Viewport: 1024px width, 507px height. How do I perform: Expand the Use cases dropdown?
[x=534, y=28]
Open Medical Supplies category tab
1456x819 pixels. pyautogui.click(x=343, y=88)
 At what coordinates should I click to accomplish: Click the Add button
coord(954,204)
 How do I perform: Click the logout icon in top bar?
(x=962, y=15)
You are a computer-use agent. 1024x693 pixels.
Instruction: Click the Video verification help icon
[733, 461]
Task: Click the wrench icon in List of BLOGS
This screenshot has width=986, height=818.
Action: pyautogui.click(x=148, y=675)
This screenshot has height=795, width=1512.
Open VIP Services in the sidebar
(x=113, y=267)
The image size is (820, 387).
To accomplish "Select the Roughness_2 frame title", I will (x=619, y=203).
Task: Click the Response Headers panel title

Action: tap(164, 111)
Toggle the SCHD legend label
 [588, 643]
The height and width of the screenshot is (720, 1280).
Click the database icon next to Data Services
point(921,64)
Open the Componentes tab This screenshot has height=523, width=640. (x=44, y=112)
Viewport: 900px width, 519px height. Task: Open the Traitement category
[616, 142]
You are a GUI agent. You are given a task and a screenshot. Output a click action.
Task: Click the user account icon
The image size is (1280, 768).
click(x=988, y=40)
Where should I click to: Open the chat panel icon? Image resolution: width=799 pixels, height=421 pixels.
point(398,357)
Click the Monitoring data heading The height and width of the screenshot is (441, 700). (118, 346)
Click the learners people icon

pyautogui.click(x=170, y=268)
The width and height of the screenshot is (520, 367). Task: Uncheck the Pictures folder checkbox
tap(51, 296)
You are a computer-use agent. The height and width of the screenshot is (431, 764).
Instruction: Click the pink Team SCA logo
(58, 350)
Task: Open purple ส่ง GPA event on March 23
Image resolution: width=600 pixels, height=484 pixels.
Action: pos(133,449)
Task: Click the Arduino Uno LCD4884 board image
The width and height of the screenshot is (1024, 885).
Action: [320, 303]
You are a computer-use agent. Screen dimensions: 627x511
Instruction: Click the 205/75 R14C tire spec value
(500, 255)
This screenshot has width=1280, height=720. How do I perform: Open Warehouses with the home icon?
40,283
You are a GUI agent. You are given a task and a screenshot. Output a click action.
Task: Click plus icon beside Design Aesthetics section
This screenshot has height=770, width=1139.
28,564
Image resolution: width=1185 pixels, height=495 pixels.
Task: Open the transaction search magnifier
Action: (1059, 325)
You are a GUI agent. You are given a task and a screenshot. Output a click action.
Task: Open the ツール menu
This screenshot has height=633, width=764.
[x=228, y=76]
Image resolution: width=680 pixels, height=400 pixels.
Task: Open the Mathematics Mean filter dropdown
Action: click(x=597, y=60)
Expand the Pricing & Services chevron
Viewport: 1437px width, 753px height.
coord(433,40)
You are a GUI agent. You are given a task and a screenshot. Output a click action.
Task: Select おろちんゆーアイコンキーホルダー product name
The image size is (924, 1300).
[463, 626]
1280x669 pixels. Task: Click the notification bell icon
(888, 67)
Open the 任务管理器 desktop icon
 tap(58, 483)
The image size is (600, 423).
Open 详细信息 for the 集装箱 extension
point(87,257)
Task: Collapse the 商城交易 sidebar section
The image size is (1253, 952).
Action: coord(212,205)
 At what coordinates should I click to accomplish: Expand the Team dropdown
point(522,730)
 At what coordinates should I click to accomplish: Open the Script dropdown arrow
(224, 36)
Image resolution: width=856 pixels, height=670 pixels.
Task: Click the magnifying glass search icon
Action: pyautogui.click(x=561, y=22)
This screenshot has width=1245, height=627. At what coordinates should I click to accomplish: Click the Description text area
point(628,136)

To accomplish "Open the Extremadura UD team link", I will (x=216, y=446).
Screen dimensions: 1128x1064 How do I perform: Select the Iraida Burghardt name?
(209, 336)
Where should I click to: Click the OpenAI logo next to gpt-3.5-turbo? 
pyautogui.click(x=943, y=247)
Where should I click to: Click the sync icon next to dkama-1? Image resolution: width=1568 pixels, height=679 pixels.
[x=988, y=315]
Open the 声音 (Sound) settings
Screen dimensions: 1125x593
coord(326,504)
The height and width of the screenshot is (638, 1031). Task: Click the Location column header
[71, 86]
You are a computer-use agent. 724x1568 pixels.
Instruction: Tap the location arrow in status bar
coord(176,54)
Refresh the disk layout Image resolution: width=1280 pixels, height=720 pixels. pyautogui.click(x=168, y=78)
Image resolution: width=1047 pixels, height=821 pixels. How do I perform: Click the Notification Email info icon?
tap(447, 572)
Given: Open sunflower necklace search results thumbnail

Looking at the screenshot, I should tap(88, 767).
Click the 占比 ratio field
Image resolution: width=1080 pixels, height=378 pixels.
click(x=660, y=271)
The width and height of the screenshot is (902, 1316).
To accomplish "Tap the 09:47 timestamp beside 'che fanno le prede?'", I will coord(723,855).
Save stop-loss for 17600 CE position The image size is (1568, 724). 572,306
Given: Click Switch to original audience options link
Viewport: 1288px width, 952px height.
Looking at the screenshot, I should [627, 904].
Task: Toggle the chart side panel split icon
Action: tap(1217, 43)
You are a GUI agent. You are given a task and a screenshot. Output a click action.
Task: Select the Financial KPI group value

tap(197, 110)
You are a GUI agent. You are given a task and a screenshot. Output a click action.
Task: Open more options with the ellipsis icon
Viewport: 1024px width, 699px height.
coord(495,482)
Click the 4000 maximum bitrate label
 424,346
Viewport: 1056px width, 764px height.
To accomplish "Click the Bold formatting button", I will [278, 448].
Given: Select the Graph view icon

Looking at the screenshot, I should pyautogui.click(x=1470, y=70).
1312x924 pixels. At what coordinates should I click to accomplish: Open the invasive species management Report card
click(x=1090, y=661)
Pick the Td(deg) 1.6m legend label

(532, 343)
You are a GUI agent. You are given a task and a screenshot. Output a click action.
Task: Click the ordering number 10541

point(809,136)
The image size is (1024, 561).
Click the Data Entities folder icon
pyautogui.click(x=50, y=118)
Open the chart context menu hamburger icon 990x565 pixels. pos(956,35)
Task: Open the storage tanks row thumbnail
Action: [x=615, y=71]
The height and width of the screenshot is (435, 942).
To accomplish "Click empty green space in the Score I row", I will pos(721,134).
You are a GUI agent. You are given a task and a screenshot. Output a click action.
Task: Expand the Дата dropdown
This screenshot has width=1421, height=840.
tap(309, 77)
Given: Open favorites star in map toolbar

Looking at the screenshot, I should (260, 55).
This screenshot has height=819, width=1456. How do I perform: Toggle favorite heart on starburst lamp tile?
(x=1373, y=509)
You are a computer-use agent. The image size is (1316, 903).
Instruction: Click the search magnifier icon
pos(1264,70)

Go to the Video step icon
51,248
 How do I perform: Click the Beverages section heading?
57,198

§ Work instruction
Scan the data above and copy every line with "options" in it.

§ Task result
Given: Click Switch to original audience options link
Task: Open more options with the ellipsis icon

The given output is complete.